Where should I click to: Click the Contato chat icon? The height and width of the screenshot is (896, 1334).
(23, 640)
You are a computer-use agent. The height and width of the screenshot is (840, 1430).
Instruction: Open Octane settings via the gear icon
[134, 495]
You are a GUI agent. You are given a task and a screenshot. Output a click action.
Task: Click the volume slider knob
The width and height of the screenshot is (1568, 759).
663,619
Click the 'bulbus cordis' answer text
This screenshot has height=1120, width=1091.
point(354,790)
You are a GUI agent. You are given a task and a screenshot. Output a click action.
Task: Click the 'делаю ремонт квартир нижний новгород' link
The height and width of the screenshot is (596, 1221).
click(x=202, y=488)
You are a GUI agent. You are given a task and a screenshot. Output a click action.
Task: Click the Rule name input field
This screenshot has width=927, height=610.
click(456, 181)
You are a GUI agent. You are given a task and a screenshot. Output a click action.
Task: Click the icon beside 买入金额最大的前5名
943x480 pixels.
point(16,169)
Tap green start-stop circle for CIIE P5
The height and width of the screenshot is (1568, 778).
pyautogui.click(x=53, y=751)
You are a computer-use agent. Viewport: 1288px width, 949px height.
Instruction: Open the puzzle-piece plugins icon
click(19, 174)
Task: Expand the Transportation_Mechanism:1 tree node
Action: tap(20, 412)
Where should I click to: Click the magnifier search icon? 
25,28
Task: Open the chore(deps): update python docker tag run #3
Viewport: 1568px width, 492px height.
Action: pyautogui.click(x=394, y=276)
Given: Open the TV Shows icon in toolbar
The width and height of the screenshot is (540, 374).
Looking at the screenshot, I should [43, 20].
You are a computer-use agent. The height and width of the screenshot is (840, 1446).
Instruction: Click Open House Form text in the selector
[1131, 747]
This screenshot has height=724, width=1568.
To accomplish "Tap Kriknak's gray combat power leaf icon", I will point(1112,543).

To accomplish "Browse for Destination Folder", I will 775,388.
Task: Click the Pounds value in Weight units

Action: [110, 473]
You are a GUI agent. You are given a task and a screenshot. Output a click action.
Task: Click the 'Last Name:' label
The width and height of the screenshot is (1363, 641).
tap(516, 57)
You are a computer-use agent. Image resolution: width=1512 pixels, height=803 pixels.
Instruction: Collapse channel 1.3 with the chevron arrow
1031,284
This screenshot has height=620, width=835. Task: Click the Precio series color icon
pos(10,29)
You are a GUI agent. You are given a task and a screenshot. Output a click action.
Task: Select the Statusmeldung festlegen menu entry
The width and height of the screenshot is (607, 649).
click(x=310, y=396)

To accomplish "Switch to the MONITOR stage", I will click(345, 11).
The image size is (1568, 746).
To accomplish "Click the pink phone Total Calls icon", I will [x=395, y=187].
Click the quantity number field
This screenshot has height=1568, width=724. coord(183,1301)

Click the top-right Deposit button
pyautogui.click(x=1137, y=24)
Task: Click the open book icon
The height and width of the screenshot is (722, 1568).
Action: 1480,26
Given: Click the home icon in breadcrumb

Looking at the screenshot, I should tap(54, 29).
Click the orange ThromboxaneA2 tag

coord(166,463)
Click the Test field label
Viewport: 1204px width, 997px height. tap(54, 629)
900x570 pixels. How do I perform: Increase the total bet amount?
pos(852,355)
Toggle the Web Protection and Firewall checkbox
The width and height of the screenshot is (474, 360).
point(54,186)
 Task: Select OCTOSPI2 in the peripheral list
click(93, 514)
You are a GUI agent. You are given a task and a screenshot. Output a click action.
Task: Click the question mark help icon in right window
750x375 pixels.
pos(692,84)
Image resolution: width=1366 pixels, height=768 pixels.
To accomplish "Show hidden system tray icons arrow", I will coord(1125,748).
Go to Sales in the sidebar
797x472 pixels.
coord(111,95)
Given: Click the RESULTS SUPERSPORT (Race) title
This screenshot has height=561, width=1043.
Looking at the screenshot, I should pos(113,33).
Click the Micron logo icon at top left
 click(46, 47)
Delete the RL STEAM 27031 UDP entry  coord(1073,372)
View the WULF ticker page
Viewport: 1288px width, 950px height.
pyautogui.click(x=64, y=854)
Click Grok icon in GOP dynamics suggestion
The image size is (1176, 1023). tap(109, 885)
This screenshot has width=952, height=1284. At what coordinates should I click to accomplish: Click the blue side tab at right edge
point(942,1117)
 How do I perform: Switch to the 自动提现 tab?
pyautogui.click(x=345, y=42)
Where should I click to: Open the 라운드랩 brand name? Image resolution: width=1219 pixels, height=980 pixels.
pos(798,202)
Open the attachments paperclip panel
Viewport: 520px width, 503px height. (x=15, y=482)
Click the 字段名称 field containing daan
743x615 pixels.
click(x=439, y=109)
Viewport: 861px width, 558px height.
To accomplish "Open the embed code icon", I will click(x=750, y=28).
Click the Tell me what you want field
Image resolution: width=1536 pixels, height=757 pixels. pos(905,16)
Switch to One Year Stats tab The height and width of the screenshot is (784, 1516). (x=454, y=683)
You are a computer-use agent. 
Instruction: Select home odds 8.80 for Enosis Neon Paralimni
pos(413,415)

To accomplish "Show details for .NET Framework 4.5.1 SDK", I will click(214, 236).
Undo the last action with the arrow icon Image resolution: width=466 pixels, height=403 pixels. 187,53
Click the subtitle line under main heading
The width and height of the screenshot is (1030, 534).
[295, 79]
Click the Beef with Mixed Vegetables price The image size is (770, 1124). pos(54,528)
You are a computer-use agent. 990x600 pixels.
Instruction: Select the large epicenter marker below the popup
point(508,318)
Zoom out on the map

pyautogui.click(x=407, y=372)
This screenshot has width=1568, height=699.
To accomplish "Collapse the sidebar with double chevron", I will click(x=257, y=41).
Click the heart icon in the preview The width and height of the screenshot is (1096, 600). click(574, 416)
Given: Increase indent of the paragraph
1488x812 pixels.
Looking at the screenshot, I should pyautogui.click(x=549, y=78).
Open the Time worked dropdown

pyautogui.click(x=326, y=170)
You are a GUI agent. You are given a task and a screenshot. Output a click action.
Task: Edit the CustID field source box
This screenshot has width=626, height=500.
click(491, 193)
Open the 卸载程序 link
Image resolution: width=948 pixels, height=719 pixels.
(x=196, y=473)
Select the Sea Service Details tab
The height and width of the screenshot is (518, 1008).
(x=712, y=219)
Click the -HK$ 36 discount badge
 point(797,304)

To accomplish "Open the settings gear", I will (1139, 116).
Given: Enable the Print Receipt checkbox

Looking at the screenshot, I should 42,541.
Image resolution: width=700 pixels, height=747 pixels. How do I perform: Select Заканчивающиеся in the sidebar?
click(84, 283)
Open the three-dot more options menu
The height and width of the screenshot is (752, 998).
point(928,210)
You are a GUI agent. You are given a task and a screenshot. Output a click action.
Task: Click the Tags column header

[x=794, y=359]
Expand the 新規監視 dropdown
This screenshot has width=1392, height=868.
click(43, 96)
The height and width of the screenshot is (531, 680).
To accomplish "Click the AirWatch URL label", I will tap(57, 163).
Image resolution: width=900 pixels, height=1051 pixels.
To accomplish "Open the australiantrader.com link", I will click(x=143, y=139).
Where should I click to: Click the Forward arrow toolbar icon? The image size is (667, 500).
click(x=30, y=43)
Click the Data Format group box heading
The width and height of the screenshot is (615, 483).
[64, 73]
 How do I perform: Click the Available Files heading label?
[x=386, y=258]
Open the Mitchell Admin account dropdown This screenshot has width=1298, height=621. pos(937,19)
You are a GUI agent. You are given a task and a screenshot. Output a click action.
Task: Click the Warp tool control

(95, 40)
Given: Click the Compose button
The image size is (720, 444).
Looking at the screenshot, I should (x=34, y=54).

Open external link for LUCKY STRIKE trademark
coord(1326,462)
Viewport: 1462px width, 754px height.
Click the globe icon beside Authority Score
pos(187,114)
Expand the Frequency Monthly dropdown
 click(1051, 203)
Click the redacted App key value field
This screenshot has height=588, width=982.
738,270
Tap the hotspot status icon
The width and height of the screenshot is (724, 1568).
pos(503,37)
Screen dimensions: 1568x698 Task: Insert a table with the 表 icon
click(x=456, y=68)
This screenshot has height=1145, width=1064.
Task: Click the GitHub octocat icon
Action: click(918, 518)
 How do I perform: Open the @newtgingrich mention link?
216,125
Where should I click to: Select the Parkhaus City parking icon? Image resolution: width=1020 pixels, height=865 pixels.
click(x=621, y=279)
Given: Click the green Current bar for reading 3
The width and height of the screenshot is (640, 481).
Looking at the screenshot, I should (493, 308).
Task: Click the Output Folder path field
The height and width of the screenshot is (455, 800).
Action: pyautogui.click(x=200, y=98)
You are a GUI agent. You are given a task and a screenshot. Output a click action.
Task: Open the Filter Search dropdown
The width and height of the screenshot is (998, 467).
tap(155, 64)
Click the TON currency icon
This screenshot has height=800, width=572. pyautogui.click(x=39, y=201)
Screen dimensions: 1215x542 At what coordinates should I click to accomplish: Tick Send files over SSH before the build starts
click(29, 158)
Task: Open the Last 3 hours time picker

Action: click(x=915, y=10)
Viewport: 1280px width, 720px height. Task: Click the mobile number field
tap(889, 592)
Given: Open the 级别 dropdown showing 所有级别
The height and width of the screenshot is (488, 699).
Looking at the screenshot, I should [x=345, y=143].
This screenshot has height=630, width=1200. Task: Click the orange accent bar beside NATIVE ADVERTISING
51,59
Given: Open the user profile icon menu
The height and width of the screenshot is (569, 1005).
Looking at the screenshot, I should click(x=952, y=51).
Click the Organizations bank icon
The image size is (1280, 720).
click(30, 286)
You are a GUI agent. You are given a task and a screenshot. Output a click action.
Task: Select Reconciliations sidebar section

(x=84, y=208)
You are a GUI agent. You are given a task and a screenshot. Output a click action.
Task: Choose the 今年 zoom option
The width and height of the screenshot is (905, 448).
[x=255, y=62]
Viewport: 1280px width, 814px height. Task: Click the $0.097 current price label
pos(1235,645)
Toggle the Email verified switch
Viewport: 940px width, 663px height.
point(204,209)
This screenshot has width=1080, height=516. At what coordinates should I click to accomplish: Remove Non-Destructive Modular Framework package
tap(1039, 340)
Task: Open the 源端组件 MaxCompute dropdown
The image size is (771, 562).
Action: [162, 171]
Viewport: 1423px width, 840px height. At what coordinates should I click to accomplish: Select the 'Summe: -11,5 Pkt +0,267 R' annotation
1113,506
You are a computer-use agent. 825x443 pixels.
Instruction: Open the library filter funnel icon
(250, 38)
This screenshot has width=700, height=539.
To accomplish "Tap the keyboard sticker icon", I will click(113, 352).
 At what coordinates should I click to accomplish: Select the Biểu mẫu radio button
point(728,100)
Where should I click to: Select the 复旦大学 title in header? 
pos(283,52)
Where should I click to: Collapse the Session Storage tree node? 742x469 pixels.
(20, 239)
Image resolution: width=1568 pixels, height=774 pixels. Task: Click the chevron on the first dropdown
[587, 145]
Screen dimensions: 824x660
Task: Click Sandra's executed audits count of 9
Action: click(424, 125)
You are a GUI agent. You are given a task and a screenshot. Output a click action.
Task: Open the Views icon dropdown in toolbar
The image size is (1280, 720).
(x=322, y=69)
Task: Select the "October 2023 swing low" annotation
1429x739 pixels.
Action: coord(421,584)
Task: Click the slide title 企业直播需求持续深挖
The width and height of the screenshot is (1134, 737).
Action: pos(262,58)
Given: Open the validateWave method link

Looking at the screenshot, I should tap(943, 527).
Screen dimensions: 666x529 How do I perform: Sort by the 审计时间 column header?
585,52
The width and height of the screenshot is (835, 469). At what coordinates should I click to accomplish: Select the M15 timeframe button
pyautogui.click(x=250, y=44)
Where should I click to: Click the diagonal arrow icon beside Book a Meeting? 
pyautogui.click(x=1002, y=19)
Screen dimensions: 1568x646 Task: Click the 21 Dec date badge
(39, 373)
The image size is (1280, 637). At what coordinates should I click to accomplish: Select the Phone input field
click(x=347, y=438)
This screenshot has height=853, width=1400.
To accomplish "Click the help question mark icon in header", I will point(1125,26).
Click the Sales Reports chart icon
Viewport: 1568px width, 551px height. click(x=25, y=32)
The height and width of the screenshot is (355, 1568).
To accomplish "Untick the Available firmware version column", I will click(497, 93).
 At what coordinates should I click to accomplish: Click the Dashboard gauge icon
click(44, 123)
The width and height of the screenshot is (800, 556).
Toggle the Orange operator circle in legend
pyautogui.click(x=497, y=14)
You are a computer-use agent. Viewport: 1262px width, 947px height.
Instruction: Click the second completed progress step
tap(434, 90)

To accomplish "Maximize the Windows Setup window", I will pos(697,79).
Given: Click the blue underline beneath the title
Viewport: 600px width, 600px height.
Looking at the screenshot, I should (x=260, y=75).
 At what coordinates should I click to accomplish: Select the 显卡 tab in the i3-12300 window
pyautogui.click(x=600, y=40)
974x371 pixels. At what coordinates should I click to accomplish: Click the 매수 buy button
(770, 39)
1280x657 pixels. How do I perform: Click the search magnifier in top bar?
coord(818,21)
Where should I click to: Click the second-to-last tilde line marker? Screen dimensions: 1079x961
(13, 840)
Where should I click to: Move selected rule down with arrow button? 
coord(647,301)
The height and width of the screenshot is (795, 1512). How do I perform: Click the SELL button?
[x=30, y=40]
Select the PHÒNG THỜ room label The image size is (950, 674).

▶ [PROBLEM TO WORK ON]
In the listing above, find every line with the word "help" and copy it out.

▶ [PROBLEM SOLUTION]
Task: Click the question mark help icon in right window
To accomplish "Click the help question mark icon in header", I will point(1125,26).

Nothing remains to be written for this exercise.